Tassos Karanastassis remembered

Sadly, Tassos (Anastassios) Karanastassis passed away at 55 on March 18, 2010, after a brief struggle with pancreatic cancer. As much as we knew from the beginning that his chances were minimal to none, we still struggle with the facts and his untimely passing: Tassos was full of humor, passion, and energy, much younger than his age, with so much more to offer to family, friends, colleagues, and the study of Medieval Greek.

I came to know Tassos in the early 90's thanks to my interest in the "Entertaining Tale of Quadrupeds", and curiosity about two words ("apofoumistades" and "gagkladoradatos") I had found in a small segment of that poem in particular: "he may stop by if he has any further questions", he simply and generously told a common friend, starting a friendship of over 15 years. It turns out that I had many more questions over the years, and so did my coauthor-to-be, Nick Nicholas: Tassos generously adopted our project -- like several projects of others, it must be said -- and remained keenly supportive even after the publication of our book in 2003, always sending us news and facts related to the Tale; incredibly, for example, it was from him and his endless sources that we first learned something missing from our book but widely known to this day, namely the use of water-buffalo milk for the production of Southern Italy's mozzarella cheese!

Tassos' brief notes kept arriving over the years and provided further incentive for visits to his office during my annual or semiannual trips home from America. Each such visit was like a journey to a wonderland, with all that philological material dotted by improbable small items that Tassos avidly collected over the years. (These collections overspilled to his apartment and even bedroom, and we cannot forget him showing us his trophies a couple of hours after midnight with childish enthusiasm.) I still remember a small present to me, a Henry-Matisse-with-nude-model bookmark with the comment "simple things are hard to explain". And how excited he was to find a cardboard box from the days of U.S. emergency aid to Greece in the mid-40's. And how proud he was of the cactus plant he transplanted to his small office balcony from his native Lamia (already almost too north for it, me thinks) and the single cactus fruit he tasted from it. But, above all, it is impossible to forget the way he so knowledgeably and intelligently discussed all things Byzantine and Medieval, lively and detached at the same time, sounding both centuries old and eternally young. He would for example report on a medieval priest's improper offer of baptizing oil to the godmother (for application to a very special part of her body, that is) with a naughty gaze and a firm smile, that's all.

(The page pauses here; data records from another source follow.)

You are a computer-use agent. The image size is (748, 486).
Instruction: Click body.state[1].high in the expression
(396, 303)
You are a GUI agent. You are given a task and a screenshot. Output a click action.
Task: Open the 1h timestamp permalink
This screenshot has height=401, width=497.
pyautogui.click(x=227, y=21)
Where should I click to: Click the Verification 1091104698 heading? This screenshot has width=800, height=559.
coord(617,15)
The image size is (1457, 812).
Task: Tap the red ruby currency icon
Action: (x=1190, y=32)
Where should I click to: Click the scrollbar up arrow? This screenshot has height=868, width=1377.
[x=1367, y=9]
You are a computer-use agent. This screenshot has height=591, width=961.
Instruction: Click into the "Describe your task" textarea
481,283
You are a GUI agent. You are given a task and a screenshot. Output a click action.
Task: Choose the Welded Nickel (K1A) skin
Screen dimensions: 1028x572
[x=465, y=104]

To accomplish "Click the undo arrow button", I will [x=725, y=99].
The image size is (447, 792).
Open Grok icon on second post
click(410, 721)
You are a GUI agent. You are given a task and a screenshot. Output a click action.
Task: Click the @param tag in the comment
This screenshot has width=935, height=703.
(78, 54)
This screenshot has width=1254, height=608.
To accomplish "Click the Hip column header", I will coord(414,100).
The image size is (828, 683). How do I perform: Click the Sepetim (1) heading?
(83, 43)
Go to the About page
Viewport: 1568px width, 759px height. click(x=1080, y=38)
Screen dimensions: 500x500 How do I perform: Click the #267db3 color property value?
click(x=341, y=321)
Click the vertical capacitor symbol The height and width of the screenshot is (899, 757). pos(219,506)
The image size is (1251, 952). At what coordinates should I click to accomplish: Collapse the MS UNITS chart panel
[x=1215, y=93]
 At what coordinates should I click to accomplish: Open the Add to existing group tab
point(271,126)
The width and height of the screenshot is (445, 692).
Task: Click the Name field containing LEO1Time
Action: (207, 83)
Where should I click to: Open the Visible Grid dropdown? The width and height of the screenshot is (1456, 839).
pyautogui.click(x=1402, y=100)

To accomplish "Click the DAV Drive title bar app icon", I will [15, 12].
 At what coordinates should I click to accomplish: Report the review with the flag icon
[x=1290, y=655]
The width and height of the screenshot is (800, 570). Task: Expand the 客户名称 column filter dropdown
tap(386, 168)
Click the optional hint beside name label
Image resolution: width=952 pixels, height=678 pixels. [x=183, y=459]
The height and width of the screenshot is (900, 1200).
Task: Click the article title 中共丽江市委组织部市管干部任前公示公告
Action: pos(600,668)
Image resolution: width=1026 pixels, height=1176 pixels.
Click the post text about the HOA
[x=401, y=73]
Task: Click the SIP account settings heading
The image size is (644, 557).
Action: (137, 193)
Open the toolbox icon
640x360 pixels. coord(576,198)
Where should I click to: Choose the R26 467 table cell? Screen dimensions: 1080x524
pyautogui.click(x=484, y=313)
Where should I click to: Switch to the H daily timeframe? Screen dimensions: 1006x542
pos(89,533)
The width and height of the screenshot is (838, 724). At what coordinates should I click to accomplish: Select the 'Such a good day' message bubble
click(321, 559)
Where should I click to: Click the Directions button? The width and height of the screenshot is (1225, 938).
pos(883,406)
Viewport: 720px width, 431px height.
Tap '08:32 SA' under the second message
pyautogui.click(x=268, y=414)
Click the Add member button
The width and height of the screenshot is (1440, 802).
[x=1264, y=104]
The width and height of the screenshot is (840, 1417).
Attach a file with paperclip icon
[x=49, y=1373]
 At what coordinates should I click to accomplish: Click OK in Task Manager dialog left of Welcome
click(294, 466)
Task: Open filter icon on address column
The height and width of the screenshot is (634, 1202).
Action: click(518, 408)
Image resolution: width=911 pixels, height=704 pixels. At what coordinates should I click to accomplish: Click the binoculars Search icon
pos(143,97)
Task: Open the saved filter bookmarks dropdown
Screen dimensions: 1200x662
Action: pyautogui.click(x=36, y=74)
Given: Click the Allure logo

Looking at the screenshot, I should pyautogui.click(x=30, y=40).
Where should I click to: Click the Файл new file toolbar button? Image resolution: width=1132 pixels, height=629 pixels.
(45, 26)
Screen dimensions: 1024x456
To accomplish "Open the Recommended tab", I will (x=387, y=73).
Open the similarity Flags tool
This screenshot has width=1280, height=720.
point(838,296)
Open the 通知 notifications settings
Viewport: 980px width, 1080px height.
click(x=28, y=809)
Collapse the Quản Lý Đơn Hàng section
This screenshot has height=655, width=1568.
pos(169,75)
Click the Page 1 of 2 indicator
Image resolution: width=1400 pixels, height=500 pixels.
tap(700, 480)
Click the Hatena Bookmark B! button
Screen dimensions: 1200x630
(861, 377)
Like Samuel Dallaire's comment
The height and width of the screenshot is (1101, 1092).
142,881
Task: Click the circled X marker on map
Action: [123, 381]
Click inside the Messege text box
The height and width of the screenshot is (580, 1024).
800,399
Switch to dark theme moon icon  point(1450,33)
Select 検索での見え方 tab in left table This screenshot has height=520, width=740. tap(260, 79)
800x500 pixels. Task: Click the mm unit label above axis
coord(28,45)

Early in 2003 Tassos' professional affiliation changed, and he moved to the Centre for Byzantine Research, located in a 'neoclassical' building in Eastern Thessaloniki, close to the waterfront. A sizeable garden there offered new opportunities, and Tassos soon became the benefactor of numerous cats, delivering yet another blow to the myth of the exclusively female stray cat feeder. Feeding the cats on his way home -- Tassos typically worked in his office from early afternoon to late evening -- was a nightly ritual I was lucky to participate to on a number of occasions. And we are talking about choice leftovers from home, not friskies! (Hence his immortal comment "but, George, you eat so little anyway, how could you ever save for cats?!") It is such memories that enriched my waterfront walks in the past and make them so painful nowadays: before he fell ill, I would always think of Tassos working in his wonderland as I walked by, and I could on occasion drop by (for a few minutes, in fact hours); now the Centre is still there, but the bastion of Greek that he was has fallen...

For over twenty years Tassos was the driving force behind the ongoing Dictionary of Medieval Greek of Professor Emmanuel Kriaras. He has not been given the due credit for his silent contribution, for which the best testimony in this writer's mind are two vases full of pencils shortened beyond future use. Luckily, Tassos found the time for several publications and, mainly, his 2003 dissertation: in a work requiring a deep knowledge of both medieval culture and living tradition that only he could produce, Tassos argues persuassively for the massively scatological 'liturgy' of "Spanos" ("Beardless Man") being a hostile reaction of local Greeks toward the influx of Sephardic Jews from Spain in the early 16th century; sadly, this work remains unpublished, for Tassos was distracted in recent years by zillions of likewise unpublished emendations to Trapp's ongoing Dictionary of Byzantine Greek (a few of which he has described to me in unimaginable detail).

One more sign of Tassos' devotion to his work was his total abstention from the joys and sorrows of the internet: he never used e-mail and he briefly acquainted himself with the blogosphere, and the blogs of Nick Nicholas and Nikos Sarantakos in particular, only during his illness; the similarity he pointed out, over the phone, between the obscure "lagogeros" and the exotic "ippopotamos" was probably one of his last intellectual exercises.

Tassos is survived by his wife Chryssoula (they married at 19), sons Apostolis and Yioryos, daughter Katerina, brother Vaggelis, and sisters Eleni, Frosso, Christina, and Maria. The funeral took place in Nea Kallikrateia (Chryssoula's hometown and Tassos' swimming heaven), and snow-capped Mount Olympus across Thermaikos Bay did its best to bid farewell.